Have you ever felt isolated from society, scared of expressing your true self to the world? Have you ever questioned the real you, and asked what the real you wants to make of yourself? Have you ever doubted yourself, and let the talk of others define how you view your identity? If you have answered yes to any of these questions then Moonlight is the movie for you. This film has been receiving almost unanimous critical praise, with some hailing it the “story of a lifetime.” I could not agree more. Moonlight is a movie that everybody can take something out of and apply to their own life. It’s universal. I got the feeling this is something I can watch once a year, and take something new out of it each time. Moonlight is a film that should be revisited by everyone when they take a new step or a new journey in their life, because what I saw was a transcending piece of moving art encapsulating life in its moments.

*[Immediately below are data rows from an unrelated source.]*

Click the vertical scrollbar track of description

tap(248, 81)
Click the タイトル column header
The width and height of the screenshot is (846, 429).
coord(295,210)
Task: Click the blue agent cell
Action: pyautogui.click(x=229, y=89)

Moonlight is directed by Barry Jenkins and stars Alex Hibbert, Ashton Sanders, and Trevante Rhodes who all play the character Chiron; an African-American boy who has to deal with growing up in urban Miami as a gay black man. The movie is literally divided into three acts. Act one stars a very young Chiron. Act two deals with high school Chiron. Act three deals with a fully mature Chiron. Moonlight’s structure helps us glimpse into a new mindset of Chiron every act. He matures throughout, but is very keen on remembering important moments from his past. It helps weave us through his childhood, adolescence, and maturity while commenting on the idea of how brief moments can shape our individual identity. Mahershala Ali’s character Juan is a prime example of this. He is a father like figure to young Chiron who has to deal with his job as Chiron’s mentor, but also a drug dealer in their neighborhood. Moonlight is a clay pot and director Barry Jenkins is the sculptor. He does an incredible job of using the film’s structure to centre and balance its themes.

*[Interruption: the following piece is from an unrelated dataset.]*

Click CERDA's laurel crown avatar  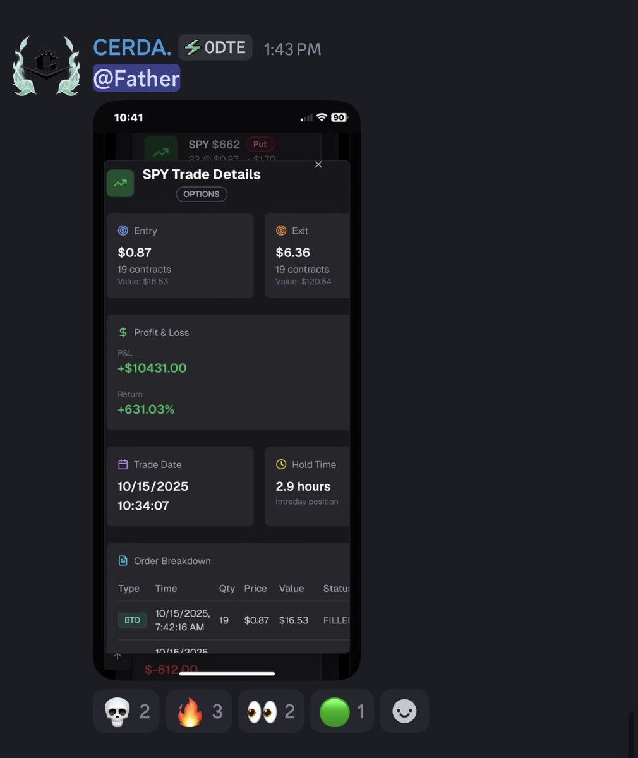click(x=47, y=66)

This is a movie about moments. Every act ends on a moment that changes Chiron’s character. Cinematographer James Laxton wonderfully encases these moments by using extreme close ups on characters face. He makes the foreground the most important aspect to focus on the significance that these characters will have on Chiron. Shallow focus is the primary technique used in the film. The background becomes unclear and hazy showing the viewer the blistering humidity in Miami. It’s used to help the film achieve a dreamlike quality. The camera does not observe the events happening, but it become a part of them. This is most apparent when Juan takes young Chiron swimming in what is my favorite moment of the movie. You can see the waves splash up onto the lens, as we get a close up of Juan teaching Chiron the basics of how to swim. It’s a very real moment. We feel like we are in that very same ocean with them. Jenkins and Laxton impose the camera as a tangible part of Miami, creating a raw and realistic experience for the viewer.

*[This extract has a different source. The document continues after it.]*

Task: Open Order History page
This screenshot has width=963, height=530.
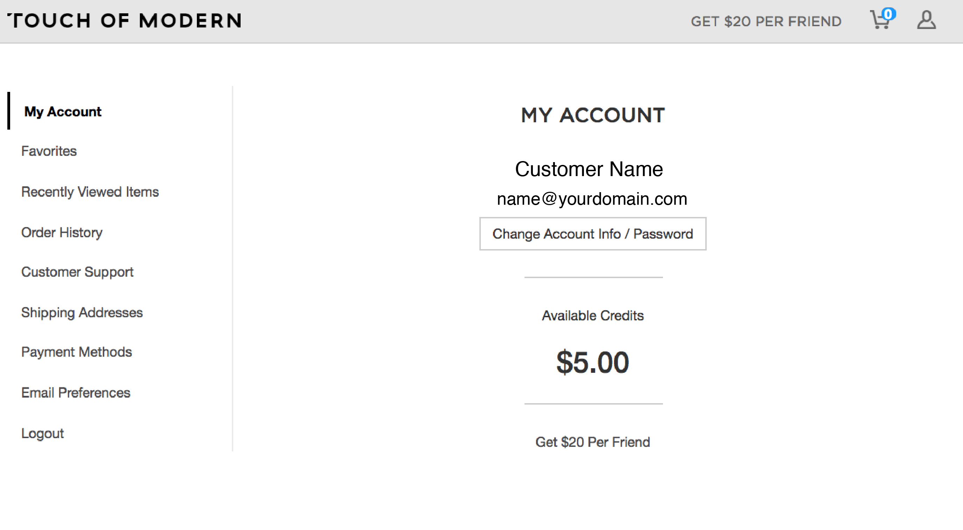Action: [62, 232]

Moonlight is not a plot focused movie. There is no big action or big reveal scene. This is a quiet, reflective film more focused on delivering its messages through story. A very similar movie to this is the 2003 film, Lost in Translation, starring Bill Murray and Scarlett Johanssen. Both have very miniscule plots but powerful stories to convey their themes of isolation and identity. All moments, big or small, form our identities and shape how we view ourselves as human beings. A personal story becomes a universal one in Moonlight and that is my favorite thing about it.
All three actors who portray Chiron are intrinsically linked by their quiet nature, but each one brings a new subtleness to the role. For example, Ashton Sanders plays the high school Chiron in act two. At this stage in his life Chiron is still an outsider, and very skinny and frail for his age. Sanders does a great job at infusing the egotism associated with high schoolers into Chiron. His aggression builds and builds until the climax at the end of the act. Subtle expressions and body behaviour like this is another reason Moonlight is so realistic. The two standout performances, however, come from Mahershala Ali and Naomie Harris. Both are respectively nominated for Academy Awards deservingly so. Ali isn’t in the movie a whole lot, but every time he’s on screen it is essential. His role of the flawed mentor role begins Chiron’s journey to find his identity; and referencing the swimming scene again, his delivery of the line, “You in the the middle of the world now,” certainly stuck with me. Harris on the other hand brings a grotesque hatred to her role as Chiron’s dope head mother. Her transformation from act to act shows depth and range that not a lot of actors posses. The overall acting in Moonlight is phenomenal, and if there were an ensemble award at the Oscars it would win hands down.
Moonlight is a beautiful, poetic tail on universal themes dealing with isolation and finding your identity. The story of a black gay man growing up in today’s world is vital for contemporary audiences to see. Before Moonlight, I wasn’t sure if I was into the whole bare-bones plot thing that drove a lot of the art-house type films. Moonlight, however, is on a whole other level. The only real flaw I have with this film is that in the second act there is a rushed scene to force two characters to fight. The scene felt forced and I felt like it could have been elaborated more so the audience didn’t feel as manipulated in watching the ensuing action. Nevertheless, this is a very minor flaw that does not take away your experience watching the film. Moonlight is a movie about moments. As an audience member viewing this movie, make sure to observe and lose yourself in its moment because rarely does a movie make you contemplate who you are.